Я начала крадучись спускаться по ступенькам, опасаясь, как бы меня не заметили, но, дойдя до самого низа и заглянув в подвал, поняла, что таиться нет нужды. Взрослые были поглощены своим делом.
Будучи достаточно большой девочкой, я понимала почти все, что происходит, но сейчас не смогу дословно воспроизвести речи взрослых. Когда я ступила с лестницы на пол, наш отец и Клайв Борден опять спорили, причем на этот раз говорил в основном Борден. Мама стояла в стороне, как и дворецкий Стимпсон. Ники все еще был на руках у своего отца.
Подвал изумил меня своими размерами и чистотой. Я и не догадывалась, что под нашей частью дома находится такое гигантское подземелье. На мой детский взгляд, своды казались очень высокими; они простирались во все стороны к побеленным стенам, а стены эти были где-то совсем далеко. (Хотя взрослый человек может здесь выпрямиться в полный рост, потолок в подвале далеко не такой высокий, как в жилых комнатах наверху, а размеры этого подземелья не больше площади первого этажа.)
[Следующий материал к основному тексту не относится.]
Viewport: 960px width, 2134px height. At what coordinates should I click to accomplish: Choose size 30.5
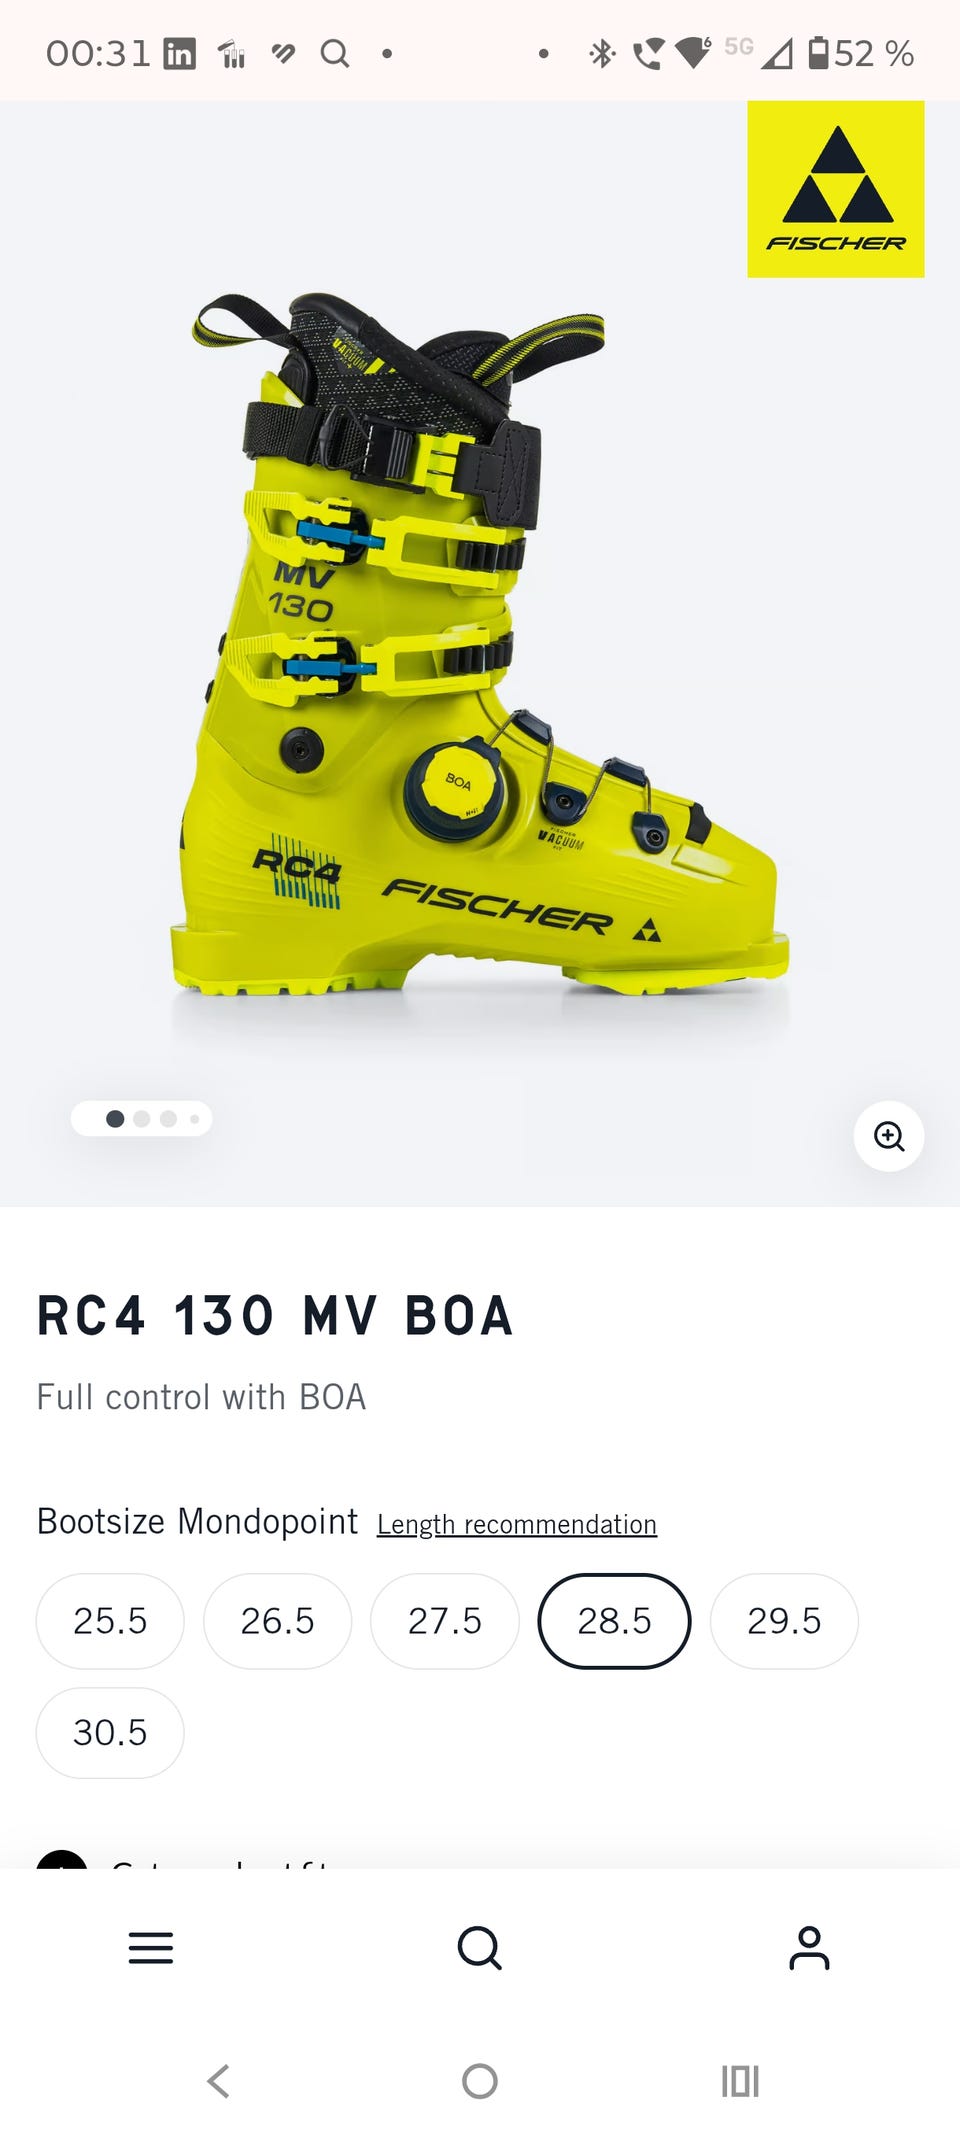pos(110,1732)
Значительная часть подвала была заполнена вещами, перенесенными сюда на хранение: здесь еще со времен войны стояла старая мебель, закрытая от пыли белыми чехлами. К одной из стен были прислонены картины в рамах, изображениями внутрь. Рядом с лестницей, за кирпичной перегородкой, располагался винный погреб. В дальнем конце подвала, который был плохо виден с того места, где я стояла, громоздился огромный штабель аккуратно сложенных ящиков и коробок.
В целом это место давало ощущение простора, чистоты и прохлады. Подвал служил хозяйственным целям и при этом содержался в полном порядке. Впрочем, такие подробности были мне невдомек. Мой нынешний рассказ преломляется через призму памяти и основывается на том, что я теперь знаю из опыта.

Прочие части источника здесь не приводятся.